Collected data

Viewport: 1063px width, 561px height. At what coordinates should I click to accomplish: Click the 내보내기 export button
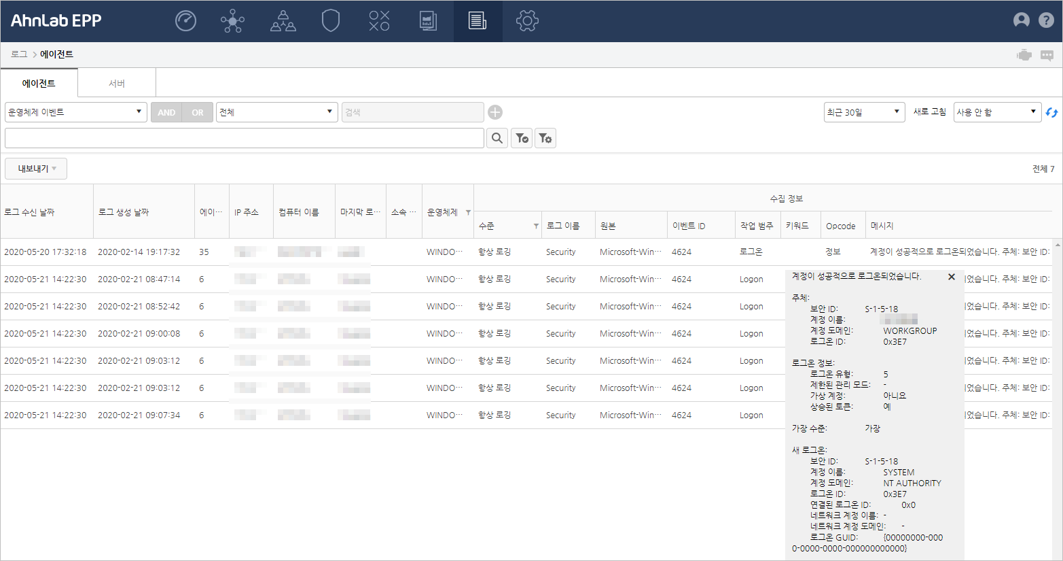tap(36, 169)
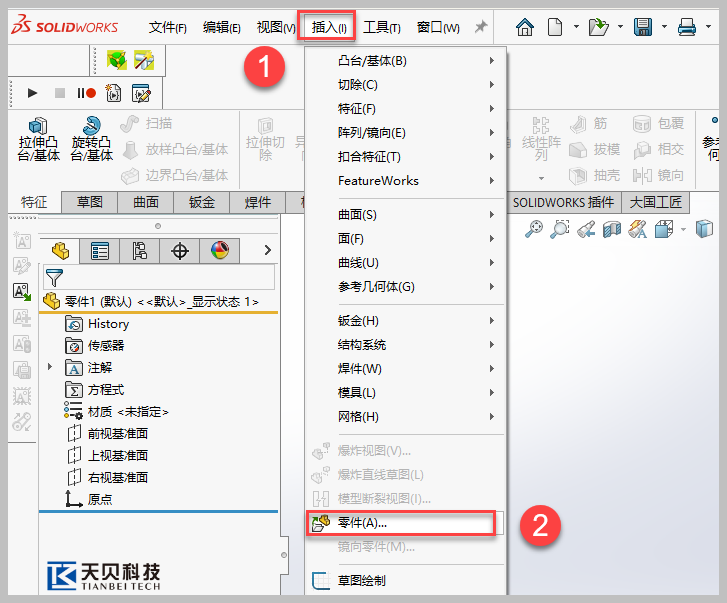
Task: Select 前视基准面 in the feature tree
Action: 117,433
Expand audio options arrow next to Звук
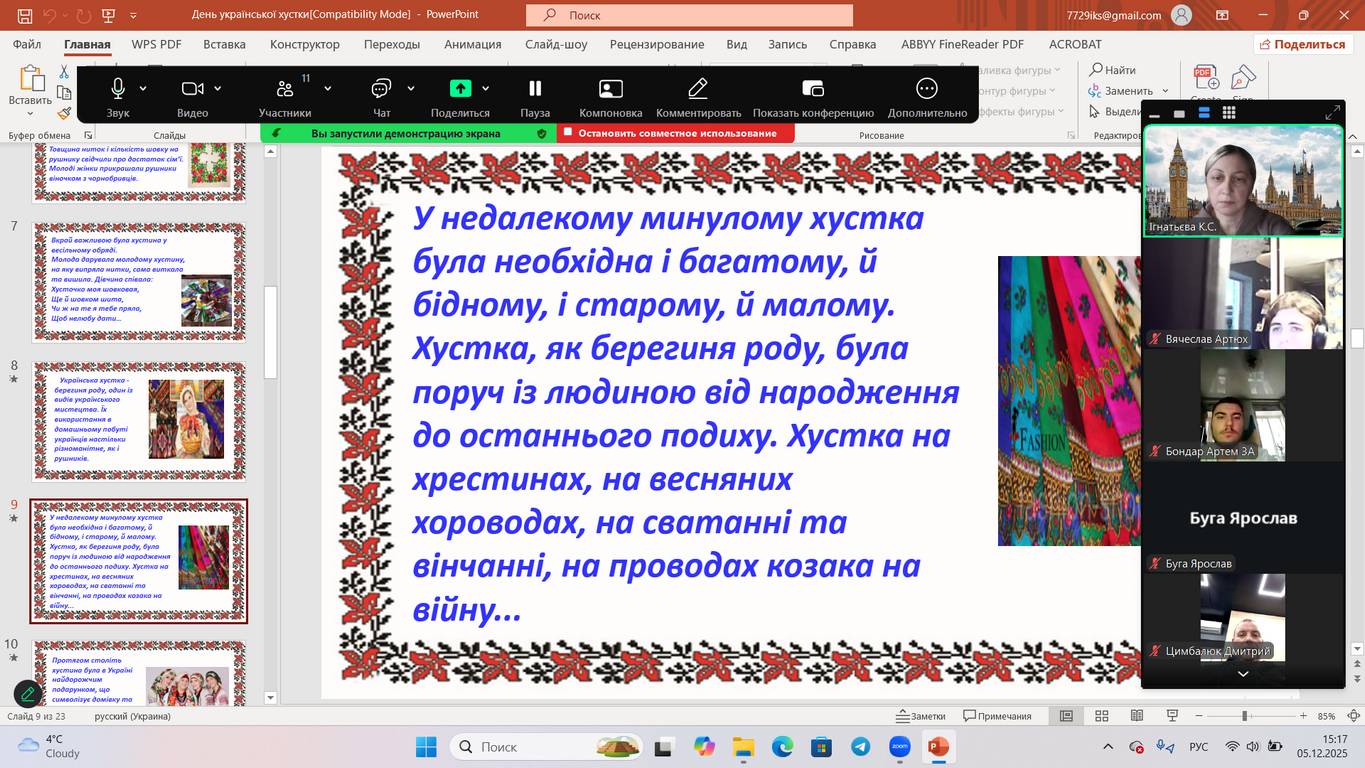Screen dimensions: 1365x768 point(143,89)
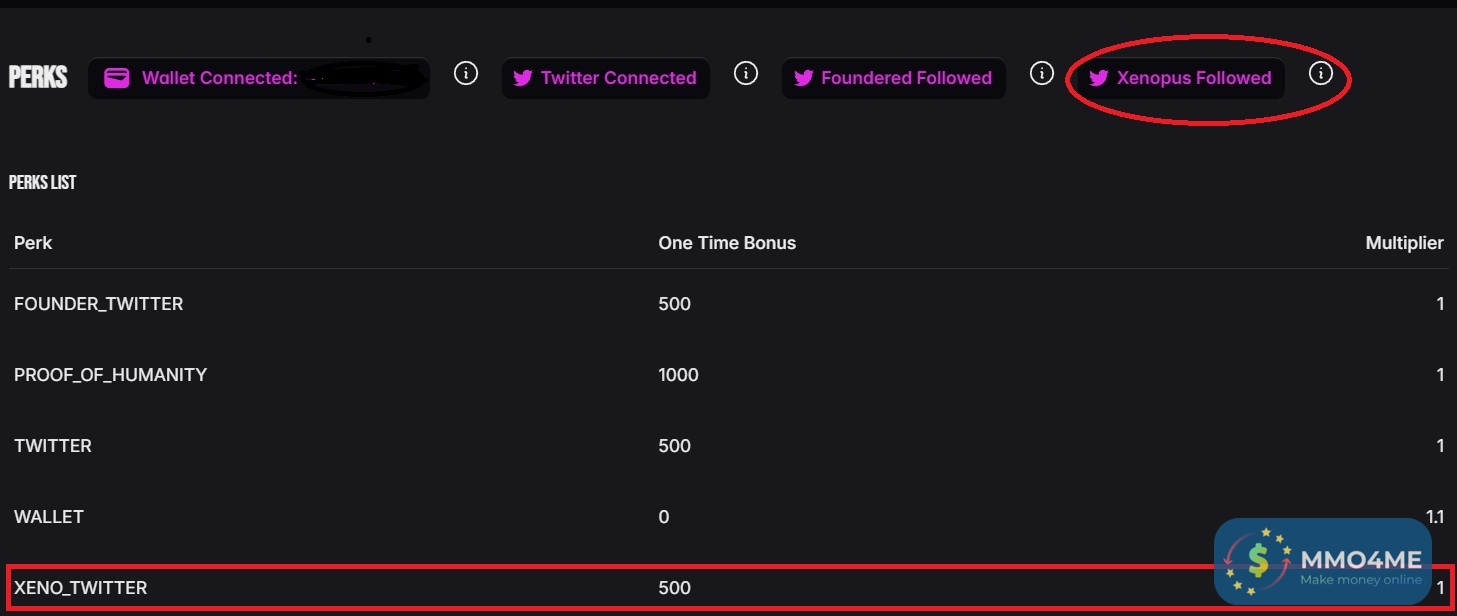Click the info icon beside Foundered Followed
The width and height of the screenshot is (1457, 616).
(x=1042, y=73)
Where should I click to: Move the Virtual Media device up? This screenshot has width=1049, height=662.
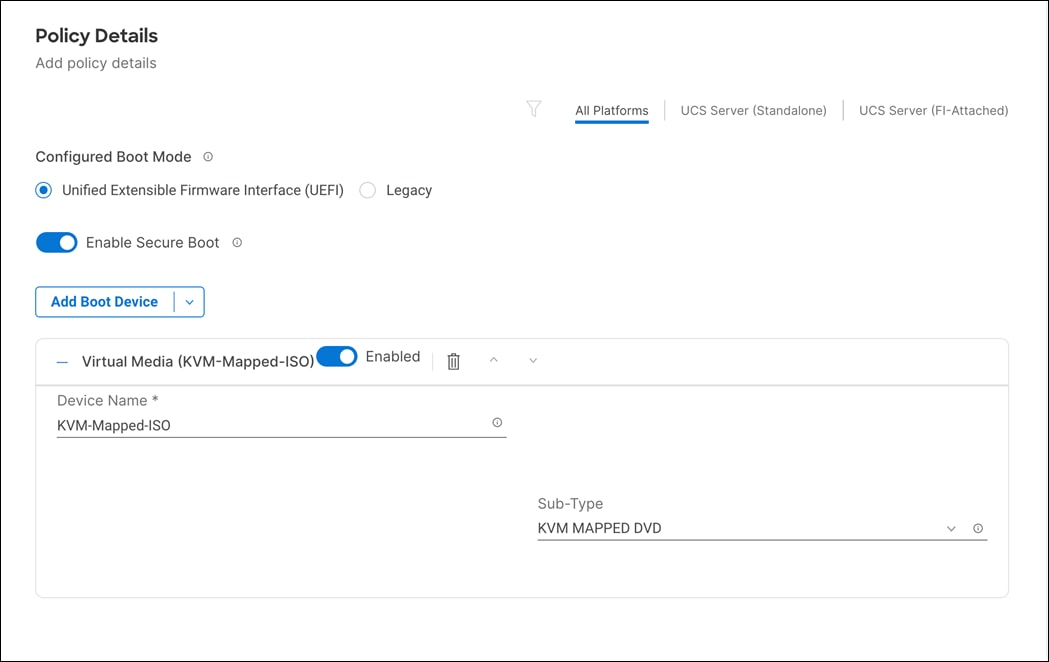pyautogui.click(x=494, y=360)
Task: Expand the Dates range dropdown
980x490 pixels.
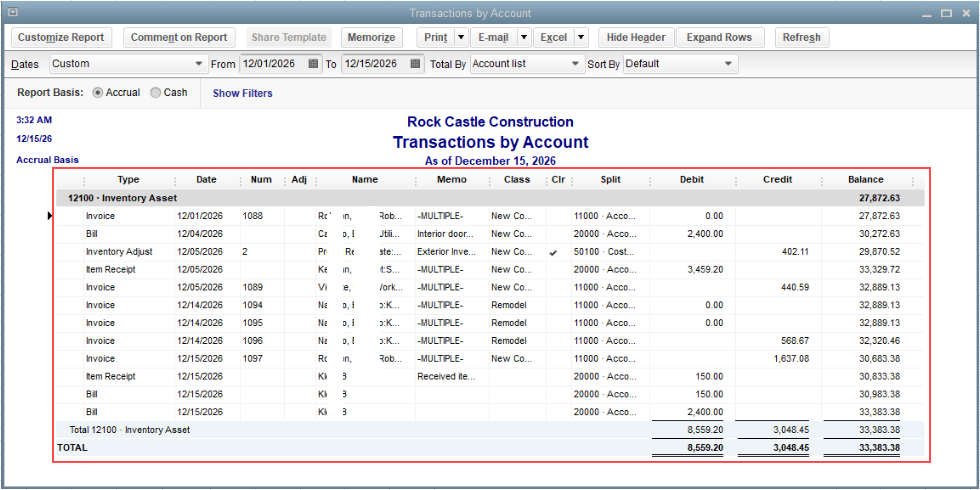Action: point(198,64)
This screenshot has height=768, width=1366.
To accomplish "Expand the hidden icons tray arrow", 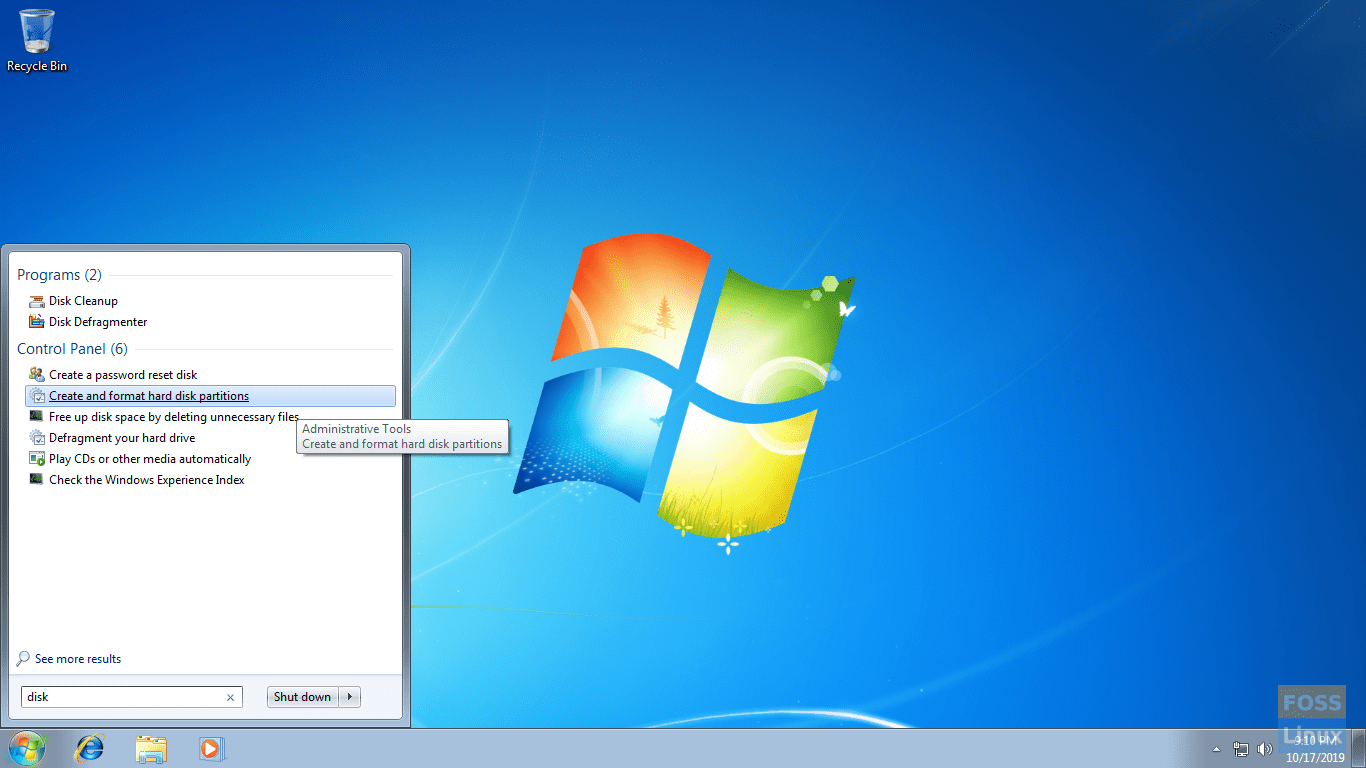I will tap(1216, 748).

- ABOUT THIS TASK: Go back to the entries above and restate word for word every line from the first through the one that contains "This screenshot has height=768, width=1366.", leaving the pictures behind.

- YOUR RESPONSE:
Viewport: 1063px width, 561px height. At what coordinates should I click to accomplish: Click the 내보내기 export button
tap(36, 169)
Task: Select 前视基准面 in the feature tree
Action: 117,433
Expand audio options arrow next to Звук
Screen dimensions: 1365x768 point(143,89)
Click the info icon beside Foundered Followed
The width and height of the screenshot is (1457, 616).
(x=1042, y=73)
Where should I click to: Move the Virtual Media device up? This screenshot has width=1049, height=662.
pyautogui.click(x=494, y=360)
Task: Expand the Dates range dropdown
980x490 pixels.
Action: point(198,64)
This screenshot has height=768, width=1366.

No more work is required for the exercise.